#### [Job 1]
In the Z Viber thread, from which website did AtticaFish order the lures?
#### [Job 2]
Please list every username that posts in the Z Viber thread.
#### [Job 3]
Retype the Z Viber thread from "Where did you" up to and including "from East Coast........".

#### [Passage to read]
▼▼▼

# Z Viber



## AtticaFish (Nov 23, 2008)

Anyone used them? Just got in some 1/16's and hopefully try them out tomorrow. These are little guys that are spose to have action like a lipless crank. They come stock with the single octopus style hooks but I swapped out a couple with #10 trebles.


----------



## AtticaFish (Nov 23, 2008)

They work. I tied the pink one on and hit a small reservoir this morning. These 3 were all caught on it tipped with maggots. 1 spike was all it neded, any more and it made it drop funny and the treble would get hung up on my snap. It vibrated really good on the lift, think they will be good for open water too. Not real heavy so they fall kinda slow. Might have to get a couple more colors. Big crappie measured 15".


----------



## Bowhunter15 (May 17, 2016)

Nice! I could see those doing well in the spring under a slip bobber in and around some cover.


----------



## AtticaFish (Nov 23, 2008)

Bowhunter15 said:


> ......... around some cover.


Leaving them with a single hook might be better around cover.


----------



## AtticaFish (Nov 23, 2008)

Forgot to mention, I was using a jigging rap on another pole as well and pulled more lookers up off the bottom with the Viber than the raps.


----------



## Bowhunter15 (May 17, 2016)

Do the jigging raps have bb's in them as well?


----------



## AtticaFish (Nov 23, 2008)

Nope, no rattle in the jigging raps.


----------



## Kenlow1 (Jul 14, 2012)

Where did you get these? Mail order or tackle/bait shop? How much each are they?


----------



## AtticaFish (Nov 23, 2008)

I ordered them from the EuroTackle website. Only took 2 days to come in, think the shipping came from East Coast........

Link: Eurotackle.net

Not the cheapest. Neither are the jigging raps but i have a compartment full of those. Just went and looked at their site and several of the smaller size colors are sold out now. I wanted the baby bluegill color too, oh well.


----------



## ErieEye (Jul 16, 2007)

Fin feather fur outfitters in Rossford had them when I was there last. But that's been probably a month ago.


----------



## Rooster (Apr 8, 2004)

On a new hole, if I’m not initially marking fish I always drop a UL Ripping Rap first. They really seem to draw the fish in, but I always get more looks than hits. My best results have been to really slow the lure down (just shake the rod tip) when the fish get closer. When they do hit, they really smack it. The Z Vibers look a little smaller. Have you used the UL Ripping Rap, and can you make a comparison?


----------



## AtticaFish (Nov 23, 2008)

Not sure how they compare, never used the UL Ripping Rap. I just looked at their site to compare size and it says the 1/16 Ripping Rap has a 1.125" body. The Z-Viber is 1".... but over all smaller since it has only 1 hook. Everything has to be blurry underwater (i am making assumptions how the fish see  ) so i think overall profile would be smaller on the Z-Viber.

▲▲▲

Text and element pointing records
▼▼▼

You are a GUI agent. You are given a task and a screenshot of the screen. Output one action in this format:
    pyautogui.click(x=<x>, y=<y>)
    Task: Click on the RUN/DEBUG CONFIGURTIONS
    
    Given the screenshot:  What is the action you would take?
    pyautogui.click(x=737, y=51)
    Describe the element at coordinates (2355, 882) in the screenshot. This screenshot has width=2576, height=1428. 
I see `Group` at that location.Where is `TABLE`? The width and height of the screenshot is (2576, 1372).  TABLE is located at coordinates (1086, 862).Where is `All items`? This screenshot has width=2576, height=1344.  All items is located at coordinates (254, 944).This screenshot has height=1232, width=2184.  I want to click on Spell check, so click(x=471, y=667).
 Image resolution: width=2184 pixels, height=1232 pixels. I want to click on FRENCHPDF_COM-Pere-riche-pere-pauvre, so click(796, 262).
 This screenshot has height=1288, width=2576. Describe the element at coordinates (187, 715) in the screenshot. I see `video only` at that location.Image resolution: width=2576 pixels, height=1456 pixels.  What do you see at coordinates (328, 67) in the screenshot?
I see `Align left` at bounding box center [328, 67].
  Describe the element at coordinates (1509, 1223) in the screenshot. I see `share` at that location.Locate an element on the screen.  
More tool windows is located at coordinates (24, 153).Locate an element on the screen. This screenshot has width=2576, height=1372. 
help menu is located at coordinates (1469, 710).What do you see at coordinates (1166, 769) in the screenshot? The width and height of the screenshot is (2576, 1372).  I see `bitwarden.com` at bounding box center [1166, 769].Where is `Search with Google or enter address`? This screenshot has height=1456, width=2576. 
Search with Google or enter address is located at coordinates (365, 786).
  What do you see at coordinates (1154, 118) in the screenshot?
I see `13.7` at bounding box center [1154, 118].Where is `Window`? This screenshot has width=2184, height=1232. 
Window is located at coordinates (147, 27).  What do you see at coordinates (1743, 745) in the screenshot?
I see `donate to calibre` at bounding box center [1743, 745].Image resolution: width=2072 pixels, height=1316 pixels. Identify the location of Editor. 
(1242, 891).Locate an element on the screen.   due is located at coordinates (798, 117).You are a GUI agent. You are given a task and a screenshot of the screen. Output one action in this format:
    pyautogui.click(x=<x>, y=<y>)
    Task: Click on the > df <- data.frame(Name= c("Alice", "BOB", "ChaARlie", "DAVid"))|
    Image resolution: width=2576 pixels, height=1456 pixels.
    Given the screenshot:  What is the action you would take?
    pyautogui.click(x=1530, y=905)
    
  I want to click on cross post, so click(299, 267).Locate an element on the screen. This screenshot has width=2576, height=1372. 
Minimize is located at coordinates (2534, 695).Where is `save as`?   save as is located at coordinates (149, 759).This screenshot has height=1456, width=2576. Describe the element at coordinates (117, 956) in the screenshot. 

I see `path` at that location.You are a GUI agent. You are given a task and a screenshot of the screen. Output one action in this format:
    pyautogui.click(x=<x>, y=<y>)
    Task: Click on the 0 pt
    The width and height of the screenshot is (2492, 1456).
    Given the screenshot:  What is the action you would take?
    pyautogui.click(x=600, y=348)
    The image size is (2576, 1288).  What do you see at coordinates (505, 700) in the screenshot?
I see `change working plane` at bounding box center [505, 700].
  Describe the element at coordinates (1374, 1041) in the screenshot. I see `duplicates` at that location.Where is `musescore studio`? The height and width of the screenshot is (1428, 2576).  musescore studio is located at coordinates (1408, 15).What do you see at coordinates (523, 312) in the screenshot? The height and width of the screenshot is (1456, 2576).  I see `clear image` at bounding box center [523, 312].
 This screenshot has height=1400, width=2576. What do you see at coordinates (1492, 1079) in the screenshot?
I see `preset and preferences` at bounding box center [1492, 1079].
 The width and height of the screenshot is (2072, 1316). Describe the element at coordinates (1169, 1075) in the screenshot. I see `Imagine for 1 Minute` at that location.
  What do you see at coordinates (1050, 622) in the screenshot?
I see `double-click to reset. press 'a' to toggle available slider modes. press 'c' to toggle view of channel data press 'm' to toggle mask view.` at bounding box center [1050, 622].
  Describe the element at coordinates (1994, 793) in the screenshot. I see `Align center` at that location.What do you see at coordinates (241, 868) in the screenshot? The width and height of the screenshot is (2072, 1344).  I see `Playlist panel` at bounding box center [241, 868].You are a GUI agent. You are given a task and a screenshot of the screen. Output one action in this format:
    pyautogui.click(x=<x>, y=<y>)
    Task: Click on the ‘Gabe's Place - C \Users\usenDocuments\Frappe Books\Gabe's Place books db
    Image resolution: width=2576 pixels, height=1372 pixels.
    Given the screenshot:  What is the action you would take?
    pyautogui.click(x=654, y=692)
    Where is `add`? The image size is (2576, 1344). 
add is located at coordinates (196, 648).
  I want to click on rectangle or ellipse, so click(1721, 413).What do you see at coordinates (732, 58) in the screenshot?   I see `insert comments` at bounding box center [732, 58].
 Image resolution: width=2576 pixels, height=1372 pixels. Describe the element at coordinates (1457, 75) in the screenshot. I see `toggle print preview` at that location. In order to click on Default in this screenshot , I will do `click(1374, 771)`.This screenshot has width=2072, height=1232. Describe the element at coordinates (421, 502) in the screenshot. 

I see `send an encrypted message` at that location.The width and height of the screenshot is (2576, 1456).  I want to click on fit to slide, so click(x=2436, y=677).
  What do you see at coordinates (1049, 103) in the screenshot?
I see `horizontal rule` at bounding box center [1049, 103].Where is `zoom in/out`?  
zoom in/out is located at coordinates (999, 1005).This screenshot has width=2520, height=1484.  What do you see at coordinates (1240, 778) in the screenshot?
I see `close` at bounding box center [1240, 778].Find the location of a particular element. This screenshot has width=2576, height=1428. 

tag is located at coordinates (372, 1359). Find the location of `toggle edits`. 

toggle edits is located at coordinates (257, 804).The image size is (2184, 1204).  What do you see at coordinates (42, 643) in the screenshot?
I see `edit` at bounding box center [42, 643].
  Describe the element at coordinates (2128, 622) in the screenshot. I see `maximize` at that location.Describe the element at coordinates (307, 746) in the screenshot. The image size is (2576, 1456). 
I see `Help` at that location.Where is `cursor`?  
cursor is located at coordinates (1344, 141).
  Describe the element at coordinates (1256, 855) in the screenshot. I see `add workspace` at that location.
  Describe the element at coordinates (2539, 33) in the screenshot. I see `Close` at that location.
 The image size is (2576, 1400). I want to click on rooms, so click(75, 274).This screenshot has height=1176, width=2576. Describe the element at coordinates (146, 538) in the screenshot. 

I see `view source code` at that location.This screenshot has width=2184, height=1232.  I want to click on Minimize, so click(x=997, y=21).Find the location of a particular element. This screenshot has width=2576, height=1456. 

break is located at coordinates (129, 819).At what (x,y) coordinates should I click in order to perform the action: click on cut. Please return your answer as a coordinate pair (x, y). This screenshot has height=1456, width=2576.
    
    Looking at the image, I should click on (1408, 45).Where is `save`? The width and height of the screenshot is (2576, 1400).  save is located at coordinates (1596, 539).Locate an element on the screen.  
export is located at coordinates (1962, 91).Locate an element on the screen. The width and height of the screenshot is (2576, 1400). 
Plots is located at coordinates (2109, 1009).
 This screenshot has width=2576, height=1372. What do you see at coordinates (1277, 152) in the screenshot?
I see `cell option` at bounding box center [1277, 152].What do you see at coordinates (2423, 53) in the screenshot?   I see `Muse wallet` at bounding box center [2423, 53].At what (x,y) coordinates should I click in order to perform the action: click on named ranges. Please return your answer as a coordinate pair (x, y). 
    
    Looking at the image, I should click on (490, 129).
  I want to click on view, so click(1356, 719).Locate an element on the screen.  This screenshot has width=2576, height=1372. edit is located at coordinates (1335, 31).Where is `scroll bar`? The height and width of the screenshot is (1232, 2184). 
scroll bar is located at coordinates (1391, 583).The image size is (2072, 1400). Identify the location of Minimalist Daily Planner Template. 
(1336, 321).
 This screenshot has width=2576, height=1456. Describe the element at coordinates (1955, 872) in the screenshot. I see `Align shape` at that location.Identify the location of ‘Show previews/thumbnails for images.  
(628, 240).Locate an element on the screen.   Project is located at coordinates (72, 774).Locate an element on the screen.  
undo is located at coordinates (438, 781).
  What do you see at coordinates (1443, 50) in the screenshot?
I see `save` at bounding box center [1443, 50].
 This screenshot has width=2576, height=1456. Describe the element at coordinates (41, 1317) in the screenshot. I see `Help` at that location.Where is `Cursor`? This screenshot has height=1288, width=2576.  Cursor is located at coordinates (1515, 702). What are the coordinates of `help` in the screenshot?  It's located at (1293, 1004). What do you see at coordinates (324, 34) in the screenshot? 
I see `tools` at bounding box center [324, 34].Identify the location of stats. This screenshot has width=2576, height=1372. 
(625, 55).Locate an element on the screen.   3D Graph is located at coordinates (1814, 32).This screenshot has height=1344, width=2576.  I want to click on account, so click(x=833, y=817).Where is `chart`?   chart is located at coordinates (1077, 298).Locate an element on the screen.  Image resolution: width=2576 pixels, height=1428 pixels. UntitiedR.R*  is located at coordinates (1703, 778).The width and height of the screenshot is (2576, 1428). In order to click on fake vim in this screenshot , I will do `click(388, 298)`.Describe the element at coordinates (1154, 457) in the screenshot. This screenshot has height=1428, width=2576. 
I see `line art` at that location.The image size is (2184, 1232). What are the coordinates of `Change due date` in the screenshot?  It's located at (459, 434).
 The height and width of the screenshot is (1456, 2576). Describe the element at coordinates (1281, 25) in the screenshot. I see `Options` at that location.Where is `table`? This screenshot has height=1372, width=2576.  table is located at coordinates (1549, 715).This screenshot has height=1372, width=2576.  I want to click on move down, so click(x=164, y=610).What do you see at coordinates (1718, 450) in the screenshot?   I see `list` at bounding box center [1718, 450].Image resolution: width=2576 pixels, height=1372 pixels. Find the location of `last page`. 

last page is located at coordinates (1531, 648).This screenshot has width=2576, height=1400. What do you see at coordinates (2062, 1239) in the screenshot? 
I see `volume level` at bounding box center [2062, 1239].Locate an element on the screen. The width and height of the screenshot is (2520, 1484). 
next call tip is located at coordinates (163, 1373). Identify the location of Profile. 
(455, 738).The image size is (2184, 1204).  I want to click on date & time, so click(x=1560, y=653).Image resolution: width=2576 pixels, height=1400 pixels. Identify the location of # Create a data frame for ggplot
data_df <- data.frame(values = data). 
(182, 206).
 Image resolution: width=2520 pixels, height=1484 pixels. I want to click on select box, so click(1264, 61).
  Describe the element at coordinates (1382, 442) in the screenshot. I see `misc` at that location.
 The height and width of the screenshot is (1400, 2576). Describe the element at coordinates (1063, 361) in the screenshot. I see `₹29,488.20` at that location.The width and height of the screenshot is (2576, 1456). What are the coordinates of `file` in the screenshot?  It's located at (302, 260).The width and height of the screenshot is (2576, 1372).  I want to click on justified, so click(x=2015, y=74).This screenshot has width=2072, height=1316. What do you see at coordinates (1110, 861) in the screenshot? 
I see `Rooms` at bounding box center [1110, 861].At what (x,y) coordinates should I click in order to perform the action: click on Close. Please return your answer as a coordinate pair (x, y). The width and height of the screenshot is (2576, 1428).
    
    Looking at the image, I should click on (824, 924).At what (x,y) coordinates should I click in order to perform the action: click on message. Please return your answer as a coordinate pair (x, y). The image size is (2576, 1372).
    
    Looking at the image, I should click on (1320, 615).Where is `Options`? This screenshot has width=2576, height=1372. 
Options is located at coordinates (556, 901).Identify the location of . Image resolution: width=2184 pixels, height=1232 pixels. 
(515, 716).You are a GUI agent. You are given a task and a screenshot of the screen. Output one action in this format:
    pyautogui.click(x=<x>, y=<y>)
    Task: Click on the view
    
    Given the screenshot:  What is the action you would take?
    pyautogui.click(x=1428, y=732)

▲▲▲

#### [Result 1]
The EuroTackle website (Eurotackle.net).

#### [Result 2]
AtticaFish, Bowhunter15, Kenlow1, ErieEye, Rooster

#### [Result 3]
Where did you get these? Mail order or tackle/bait shop? How much each are they?


----------



## AtticaFish (Nov 23, 2008)

I ordered them from the EuroTackle website. Only took 2 days to come in, think the shipping came from East Coast........